Further inside the building, behind a plastic sheet, are the remains of a stable, the skeletons of six horses in the positions that they died. “This will probably be on show by the end of the year,” says Alessandro. He leads me up on to the top layer of ash that still covers one-third of Pompeii. This is what hid the town for about 1,700 years, a greyish-white landscape dotted with scrub and trees.

Down a ramp, however, we enter a newly uncovered house. “It’s a bakery,” says Alessandro, pointing out the oven and even a wall painting of what looks vaguely like a pizza. “They were actually doing construction work when Vesuvius erupted.” Here there are still fallen roof timbers and piles of volcanic dust hiding, no doubt, further treasures, but around the corner is an exquisite blue room and a huge black-painted dining chamber.

The sensation of being there at the moment of discovery is not entirely left to the archaeologists. One of Pompeii’s best new developments is to allow visitors to sign up for a tour of the current archaeological work. At the moment it’s the only way to view new treasures like that blue sacrarium.

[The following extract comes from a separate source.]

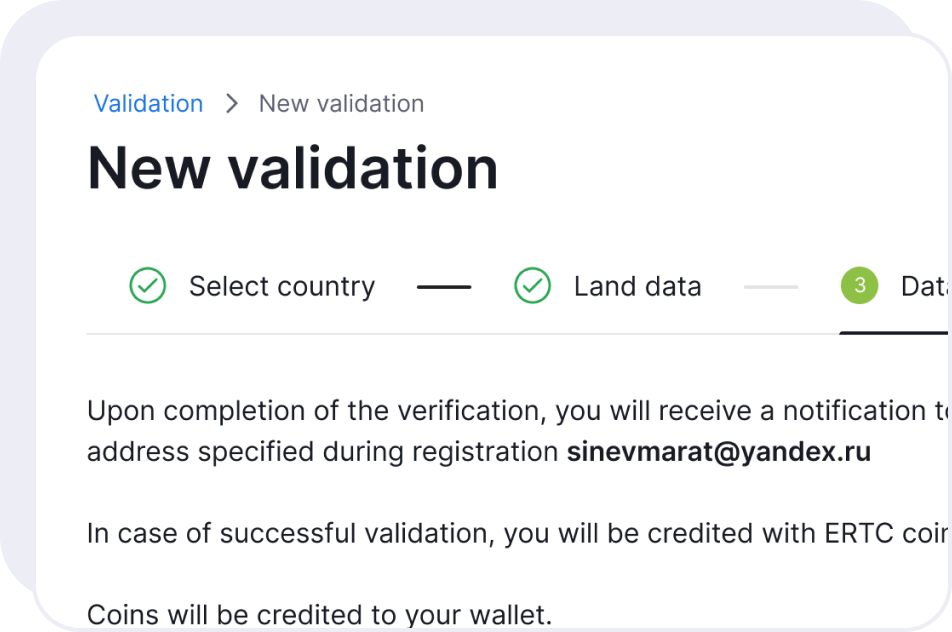
Task: Select the third step label starting with Data
Action: point(924,287)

One other great treasure that should soon be back on view is the Alexander the Great mosaic. This four-million-tile depiction of Alexander’s battle with the Persian king Darius III was found in the House of the Faun in 1831 and taken to Naples. Dated to around 100BC, it is now undergoing vital preservation work, but should be back on view in Naples’s National Archaeological Museum next year.

The Diver fresco in Paestum’s museum. Photograph: Paul Williams/Alamy

Pompeii dominates the Neapolitan tourist scene so completely that it’s easy to forget there are other sites worth visiting. Conveniently for me, still hungry for hotter sunshine, one of the best is an hour by direct train further south. Repeated recommendations from travellers had convinced me to go to Paestum.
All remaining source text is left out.